In ihrer Dissertation, welche die strategische Beeinflussung des medialen Framings der deutschen Stammzellendebatte untersucht, verbindet Böcking die genannten Forschungstraditionen und skizziert – unter Rückgriff auf die jüngere methodologische Literatur zur PR-Wirkungs- und Framinganalyse – ein ausgezeichnet begründetes und zudem empirisch umsetzbares Forschungsprogramm. Im Stile einer Input-Output-Analyse möchte sie überprüfen, welche durch gesellschaftliche Akteure strategisch geschaffenen Frame-Angebote durch Journalisten selektiert werden und in der Medienberichterstattung Anwendung finden (185ff). Dabei diskutiert die Arbeit ausführlich, dass – anders als Themenagenden – Frames durch verschiedene Akteure in unterschiedlichen Varianten vertreten werden (z. B. 123ff), sich über Zeit graduell verändern können (z. B. 104ff) und nicht notwendigerweise in ihrer Ganzheit von Medien übernommen werden (z. B. 77ff). Um dieser Veränderlichkeit von Frames Rechnung zu tragen, greift Böcking auf eine teilweise induktive Technik zur Frame-Identifizierung zurück, welche funktionale Frame-Elemente codiert und Frames ex post per Clusteranalyse zusammensetzt. Dabei werden auch einige wichtige Kontingenzen und Unklarheiten dieser von Matthes und Kohring (2004) entwickelten Herangehensweise – etwa im Hinblick auf das Abstraktionsniveau der Analyse (100f) – diskutiert. Theoretisch wie empirisch begründet die Arbeit die Notwendigkeit einer differenzierten Herangehensweise und erhebt einen hohen Anspruch an die nachfolgende Analyse.
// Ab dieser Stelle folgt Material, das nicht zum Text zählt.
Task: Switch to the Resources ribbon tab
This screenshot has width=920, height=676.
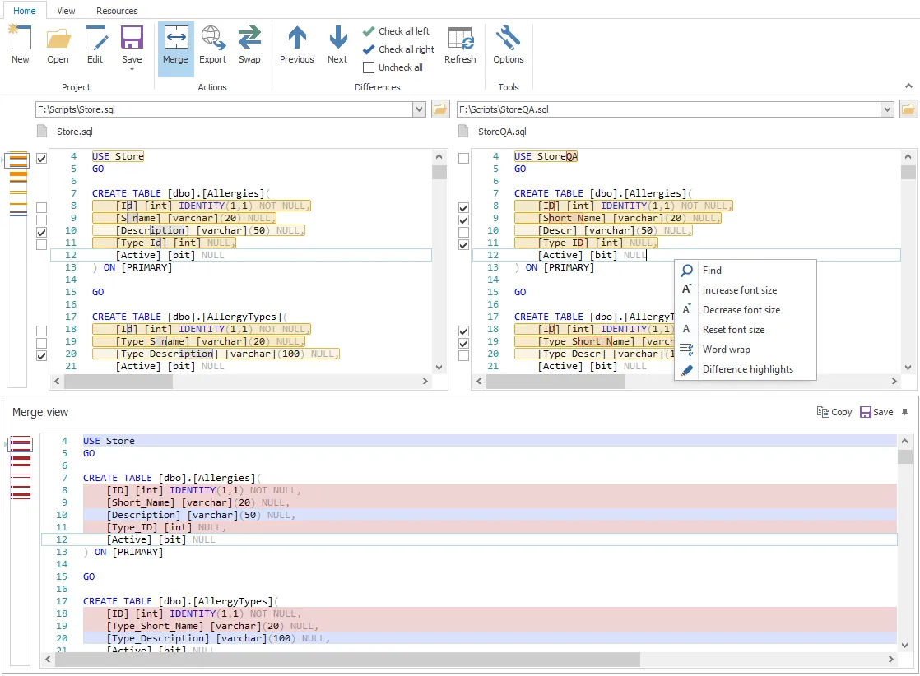Action: coord(117,11)
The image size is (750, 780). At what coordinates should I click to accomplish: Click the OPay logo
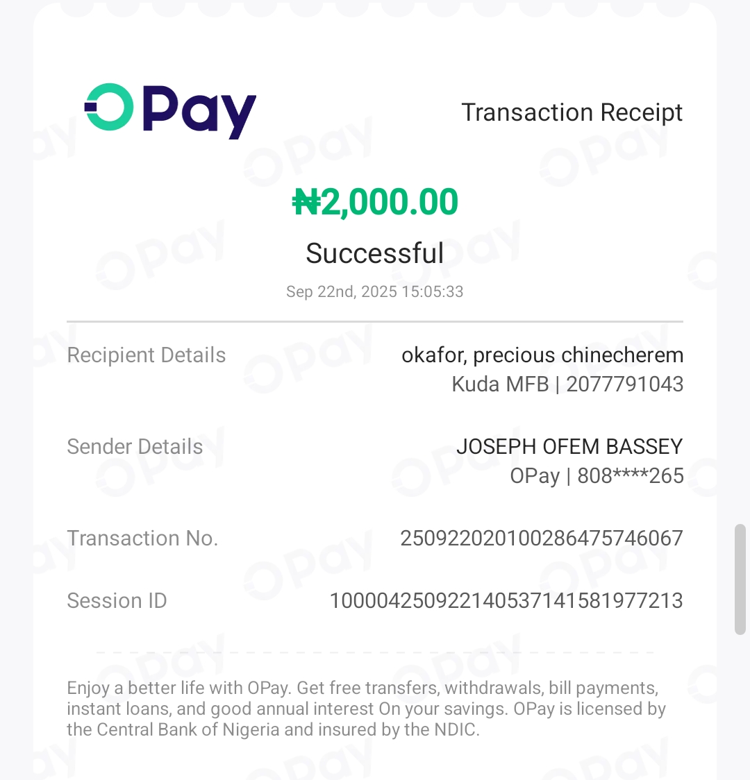point(170,110)
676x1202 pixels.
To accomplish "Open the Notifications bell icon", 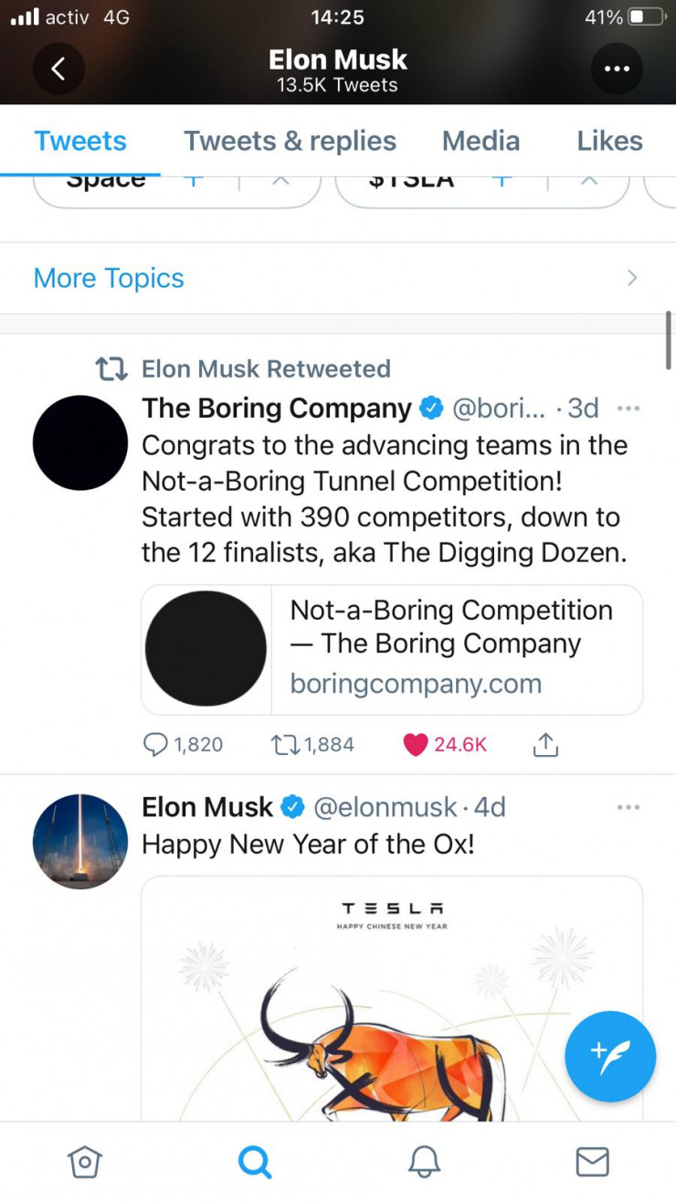I will tap(423, 1162).
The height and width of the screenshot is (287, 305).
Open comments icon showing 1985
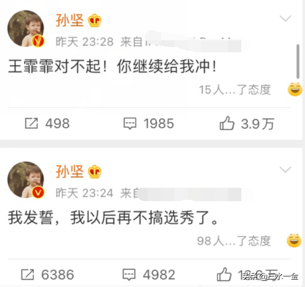pos(130,123)
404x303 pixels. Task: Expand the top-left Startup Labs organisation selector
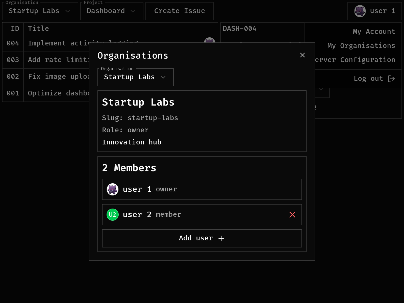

Dieser Anspruch wird jedoch zunächst nur teilweise eingelöst. Dafür gibt es vor allem drei Gründe: Erstens zeichnet sich die bestehende Literatur (insbesondere zum strategischen Frame-Building, 127ff) durch eine oft nur geringe theoretische Konkretisierung aus und belässt somit viele Aspekte der Frame-Gestaltung und -Vermittlung im Ungefähren. Die Arbeit benennt und diskutiert zwar viele dieser Schwächen der theoretischen Grundlagen, kann diese aber nicht hinreichend konkretisieren und nur bedingt auflösen. Zweitens weist die verfügbare Datenbasis einige Lücken auf und kann viele für die Arbeit wichtige Argumente nur eingeschränkt stützen. Die genutzten Rangkorrelationen sowie die Übereinstimmung der auf Quartalsbasis aggregierten Häufigkeiten ganzer Frames zwischen Input und medialer Berichterstattung lassen meist nur indirekte Schlüsse zu und greifen, auch aufgrund der geringen Fallzahlen, oft ins Leere. Drittens ist der dramaturgische wie methodische Aufbau der Studie mitunter irreführend: Böcking geht bei ihrer Analyse strategischen Frame-Buildings gerade nicht von denjenigen Akteuren aus, deren Interessen und Sichtweisen kontrastiert und deren Inputs in die mediale Debatte auf differenzierbare Strategien zurückgeführt werden könnten. Vielmehr beginnt die Identifikation von Frames am Ende des Prozesses, anhand der in den Medien manifestierten Deutungsmuster. Die dort gefundenen, von Journalisten aus diversen Quellen amalgamierten Frames (Vliegenthart & van Zoonen, 2011) sucht sie nachfolgend in den Pressemitteilungen ausgewählter Akteure. Aus Sicht einer strategischen Vermittlung von Frames oder Frameelementen wäre die umgekehrte Vorgehensweise – die Suche nach Bruchstücken der durch strategische Akteure konstruierten Frames in der journalistisch komponierten, medialen Debatte – nahe liegender gewesen.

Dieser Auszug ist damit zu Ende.